Ab 2028 tritt das Europäische Emissionshandelssystem schrittweise auch in Deutschland in Kraft. Im Gebäudesektor kann das zu deutlich höheren Heizkosten führen. Das Energieunternehmen Enpal hat die möglichen finanziellen Auswirkungen des steigenden CO₂-Preises auf Haushalte in Deutschland genauer analysiert.
Das Europäische Emissionshandelssystem (ETS-2) soll ab 2028 schrittweise den bisherigen nationalen Emissionshandel (nEHS) ersetzen. Ziel der entsprechenden EU-Gesetzgebung ist es, dass die CO₂-Bepreisung künftig in ganz Europa einheitlich geregelt ist. Eines ist schon heute klar: Wer mit Gas, Öl und Kohle heizt, egal ob im Eigenheim oder zur Miete, muss durch ETS-2 mit deutlichen Mehrkosten rechnen.
Nach Angaben von Enpal gilt das aktuell für die meisten Haushalte, denn zurzeit heizen hierzulande noch knapp 64 % der Haushalte mit Gas, rund 10 % mit Heizöl und etwa 0,15 % mit Kohle. Nach Angaben des Energieunternehmens droht diesen Haushalten eine „CO₂-Preisexplosion“, die allerdings je nach Energieverbrauch beziehungsweise Energieeffizienzklasse des Gebäudes unterschiedlich hoch ausfallen wird.

——

Schreiben Sie den Text über den Emissionshandel im Anschluss an seinen letzten Satz weiter. Das Material stammt aus einer anderen Quelle als der Text über den Emissionshandel.

**DATENABSCHNITT**
——

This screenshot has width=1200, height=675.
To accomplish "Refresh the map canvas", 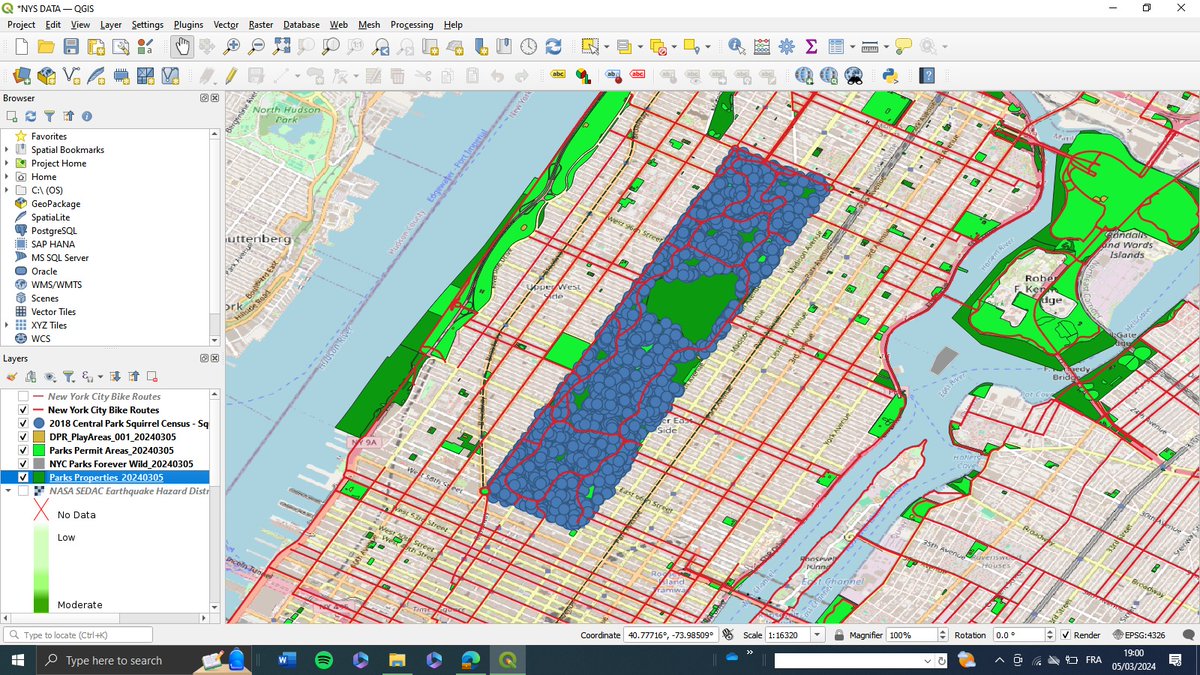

——

**LÖSUNG**
Drei Szenarien
Laut der Enpal-Analyse könnten auf Gas-Haushalte – je nach Verbrauch – jährliche Mehrkosten von bis zu 1.425 Euro zukommen. Bei Heizöl wären es bis zu 1.840 Euro, bei Kohle sogar bis zu 2.375 Euro. Die hier genannten zusätzlichen Maximalkosten beziehen sich auf das besonders teure „Szenario 3“, das von einem CO₂-Preis von 250 Euro pro Tonne ausgeht. In der Studie werden darüber hinaus auch Mehrkosten für das Szenario 1 (55 Euro/Tonne) und das Szenario 2 (160 Euro/Tonne CO₂) berechnet.

Die Preissimulation mithilfe verschiedener Szenarien ist notwendig, weil sich die tatsächliche Entwicklung des CO₂-Preises für die Gebäudebeheizung im System ETS-2 nicht genau vorhersagen lässt. Warum? Weil der Preis ab 2028 erstmals vollständig frei durch Angebot und Nachfrage am Zertifikate-Markt bestimmt wird. Hintergrund: Unternehmen, die Brennstoffe wie Gas, Öl oder Kohle vertreiben, müssen Emissionszertifikate erwerben und abgeben. Diese Zertifikate werden durch Auktionen verteilt und ihre Menge wird jährlich reduziert, sodass ein Preisanreiz zur Emissionsminderung entsteht.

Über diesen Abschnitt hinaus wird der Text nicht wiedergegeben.